Using the material below, repeat exactly the lines from the one with "How do I perform: Click" through the one with "You are a GUI", ends included, without any images.

****

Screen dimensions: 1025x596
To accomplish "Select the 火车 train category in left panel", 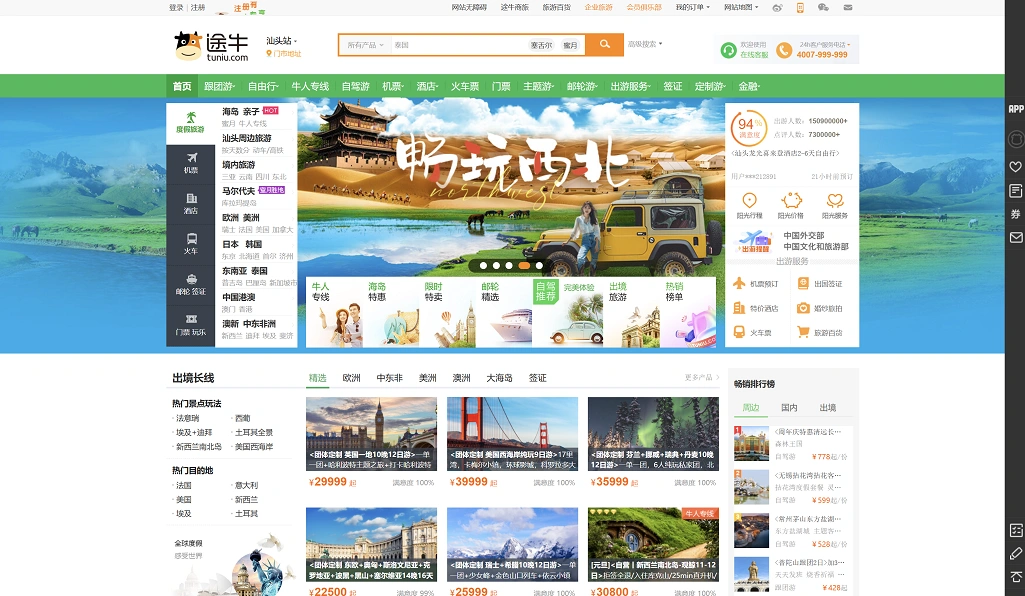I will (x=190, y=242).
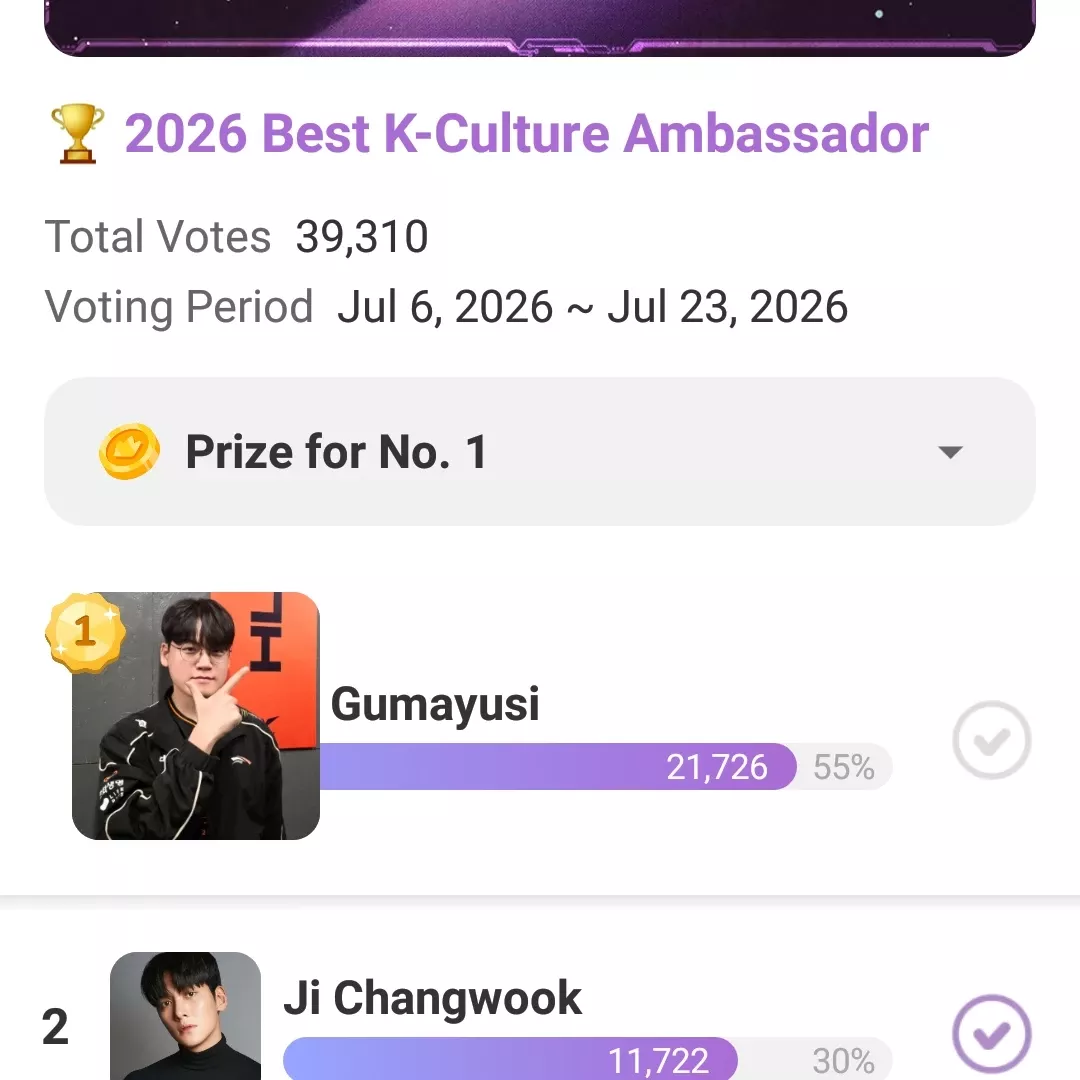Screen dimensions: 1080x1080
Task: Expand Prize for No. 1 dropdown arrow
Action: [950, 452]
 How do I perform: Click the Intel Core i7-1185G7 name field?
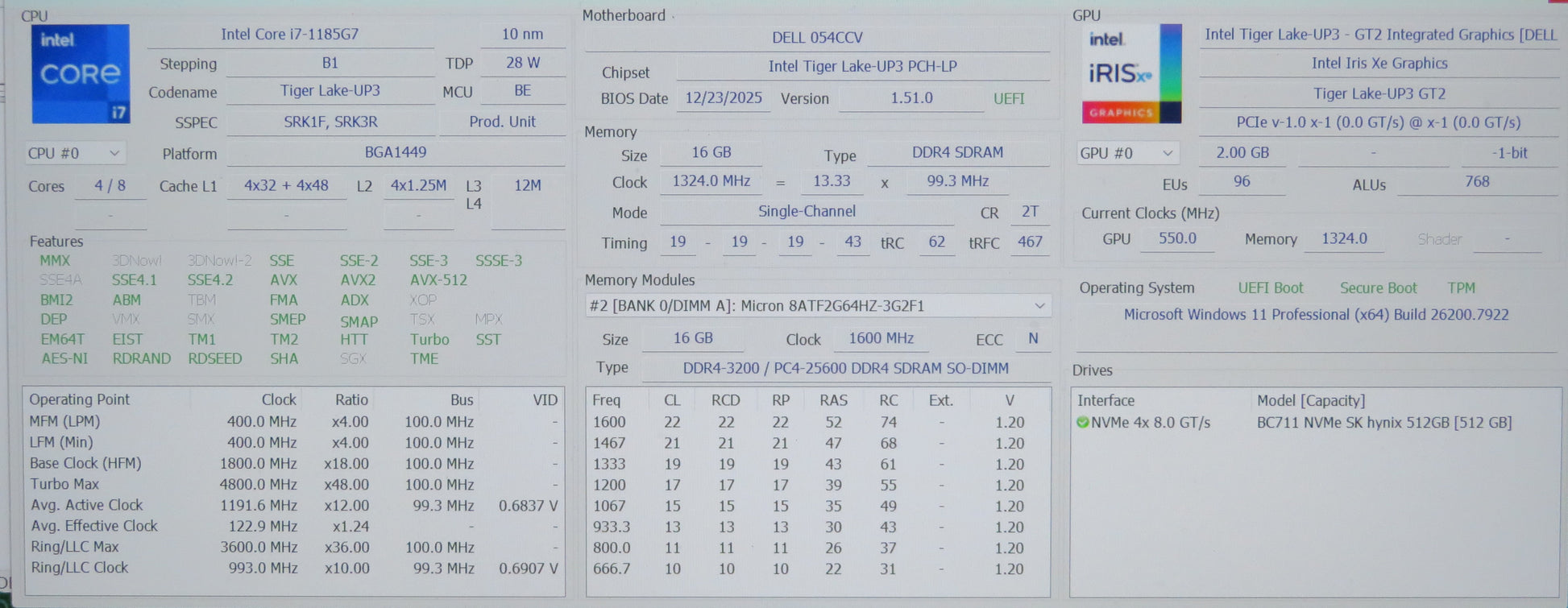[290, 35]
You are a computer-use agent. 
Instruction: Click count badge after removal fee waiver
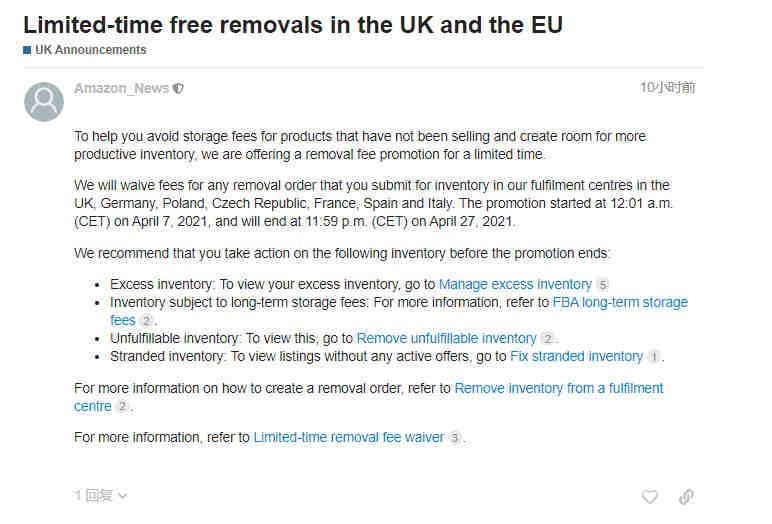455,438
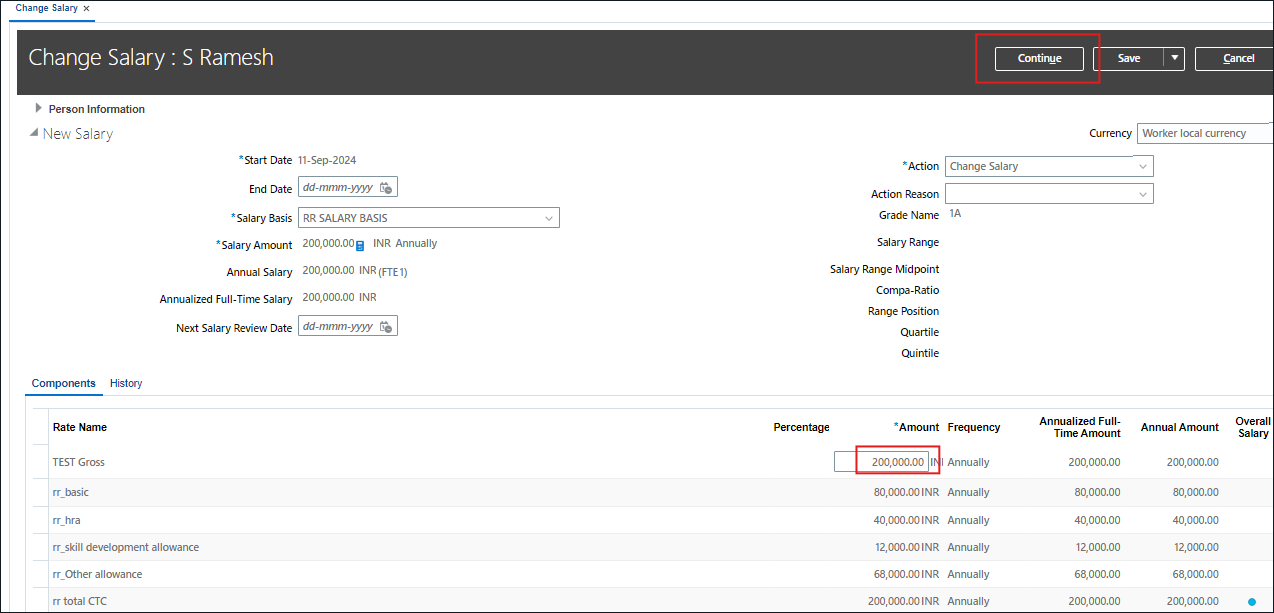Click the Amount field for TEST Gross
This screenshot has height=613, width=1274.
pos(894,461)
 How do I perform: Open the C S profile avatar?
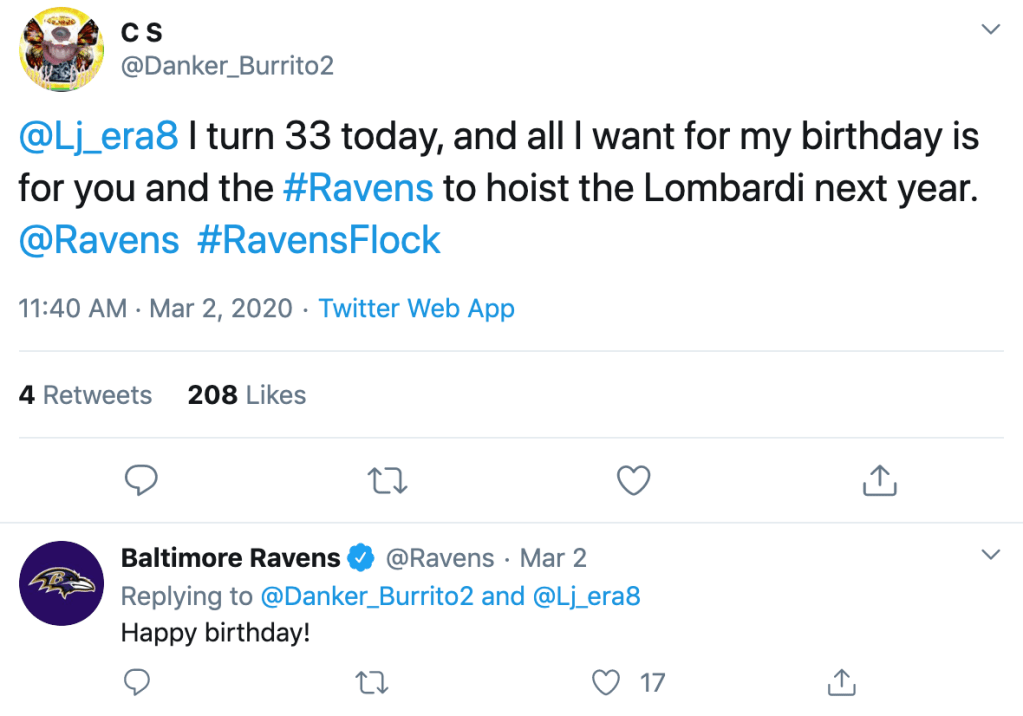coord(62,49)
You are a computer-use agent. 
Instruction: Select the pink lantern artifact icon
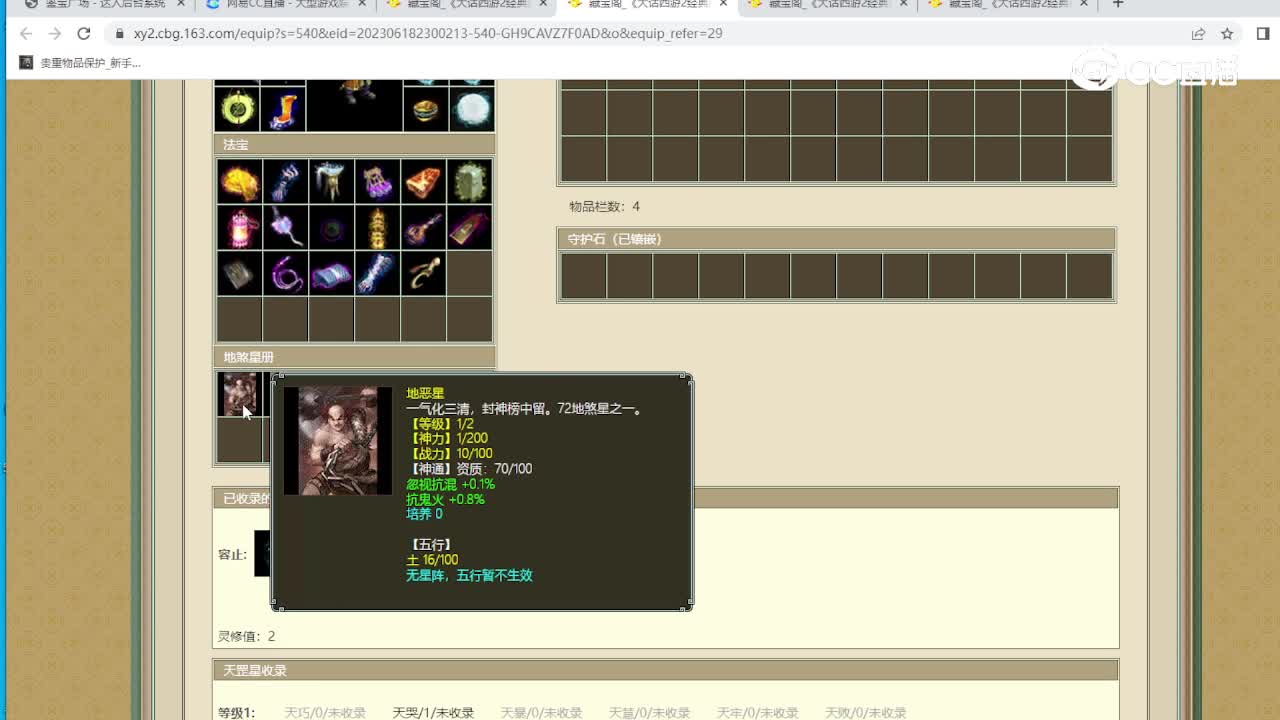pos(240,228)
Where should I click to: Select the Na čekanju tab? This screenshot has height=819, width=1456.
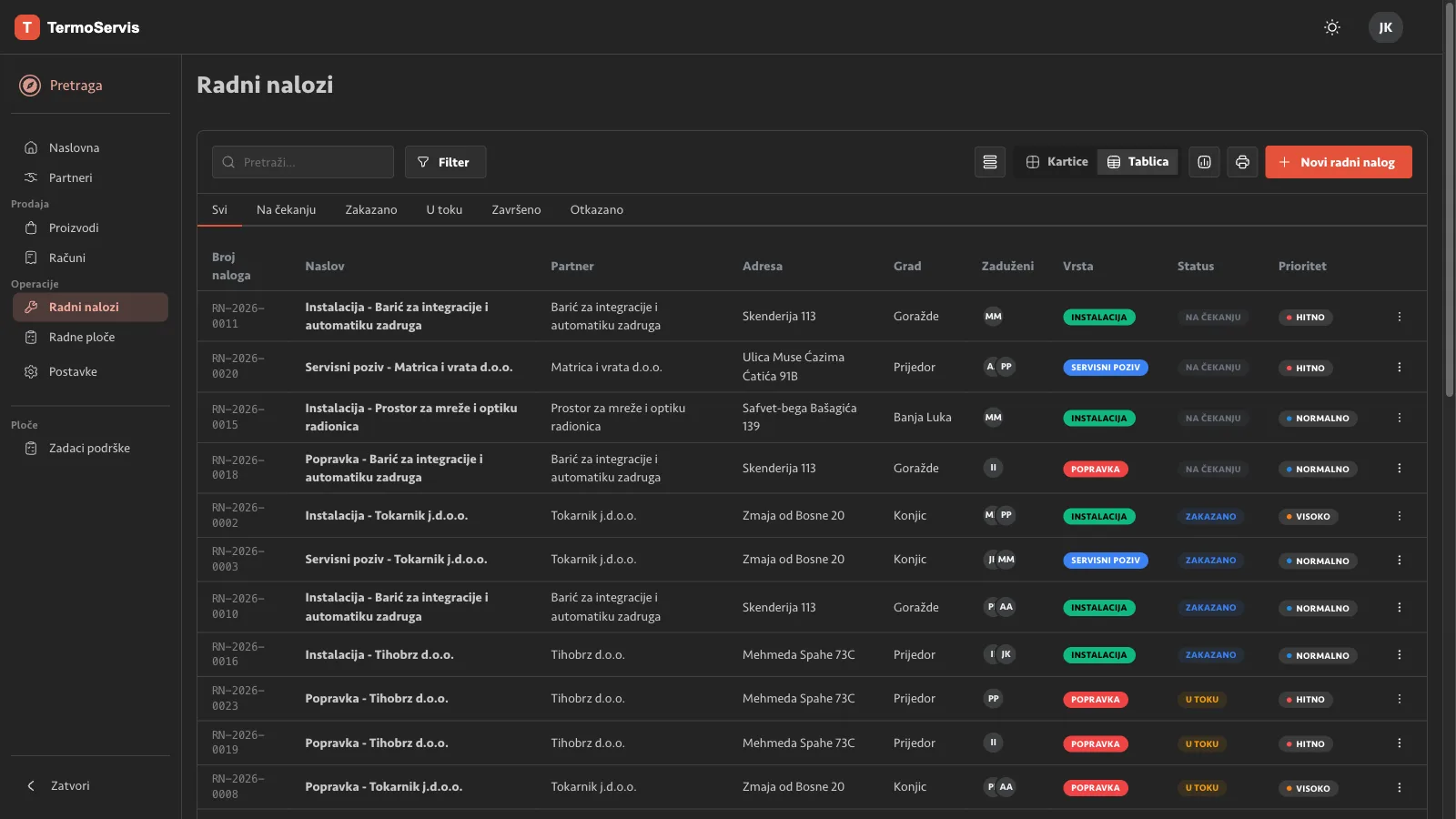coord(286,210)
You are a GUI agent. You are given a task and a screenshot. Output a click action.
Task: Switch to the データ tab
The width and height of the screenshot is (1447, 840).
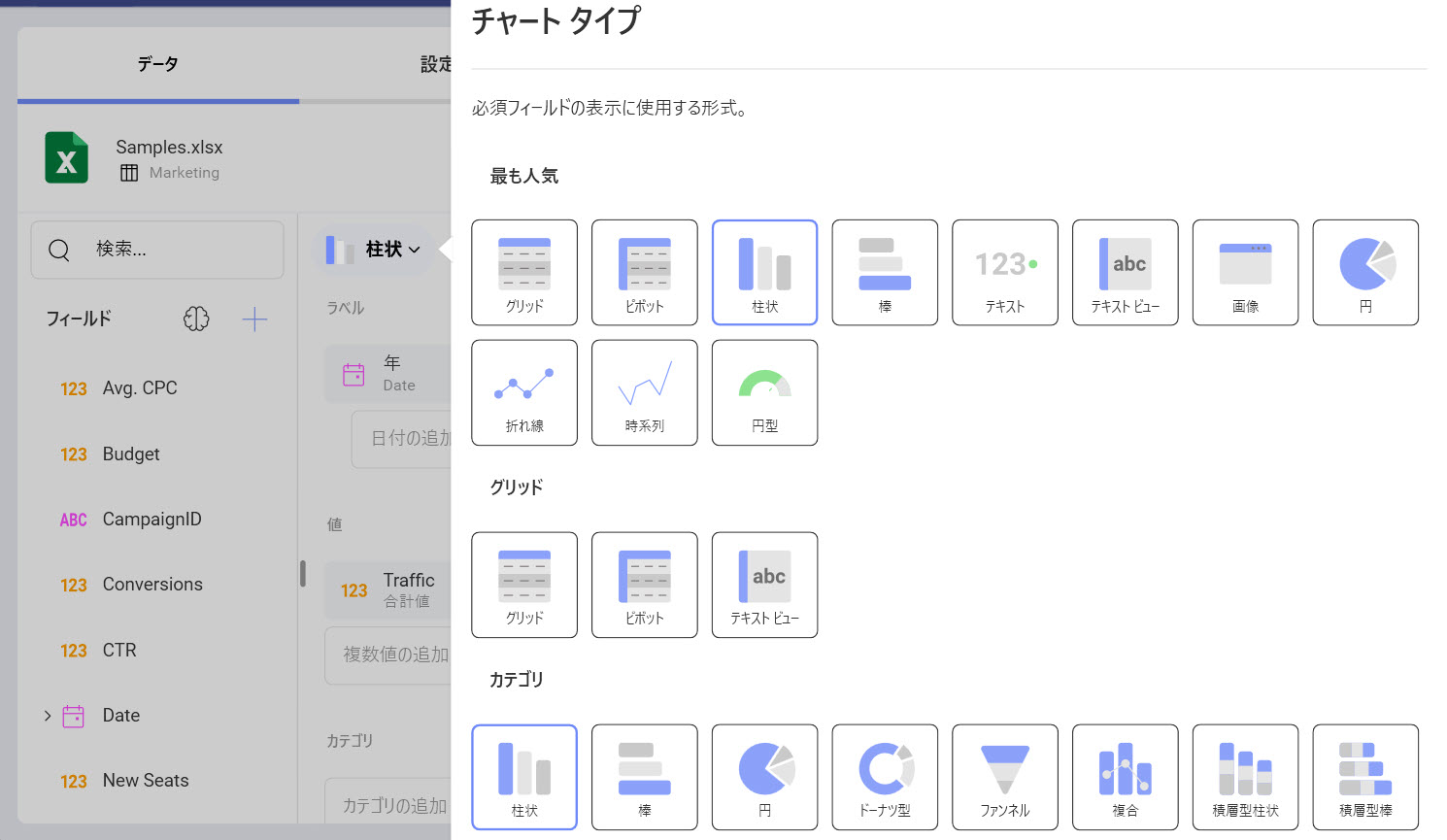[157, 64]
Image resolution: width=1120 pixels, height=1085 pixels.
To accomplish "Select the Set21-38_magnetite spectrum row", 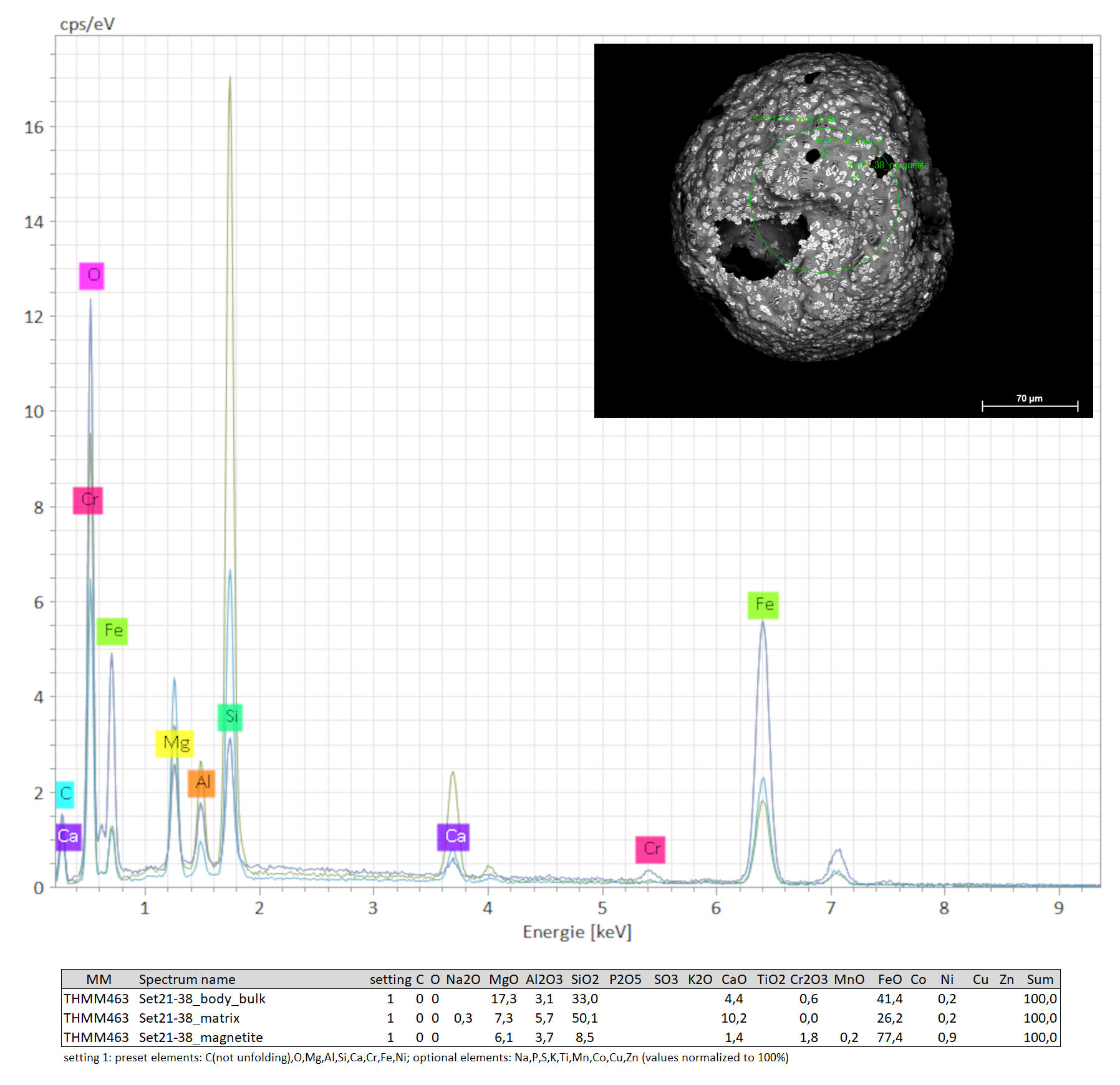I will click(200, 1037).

****

**ANSWER TO THE EXERCISE:**
 How do I perform: Click the Intel Core i7-1185G7 name field?
[290, 35]
You are a computer-use agent. 
Instruction: Click count badge after removal fee waiver
455,438
Click the Amount field for TEST Gross
This screenshot has height=613, width=1274.
pos(894,461)
 How do I perform: Open the C S profile avatar?
coord(62,49)
You are a computer-use agent. 
Instruction: Select the pink lantern artifact icon
pos(240,228)
Where should I click to: Select the Na čekanju tab? This screenshot has height=819, width=1456.
coord(286,210)
You are a GUI agent. You are given a task and a screenshot. Output a click action.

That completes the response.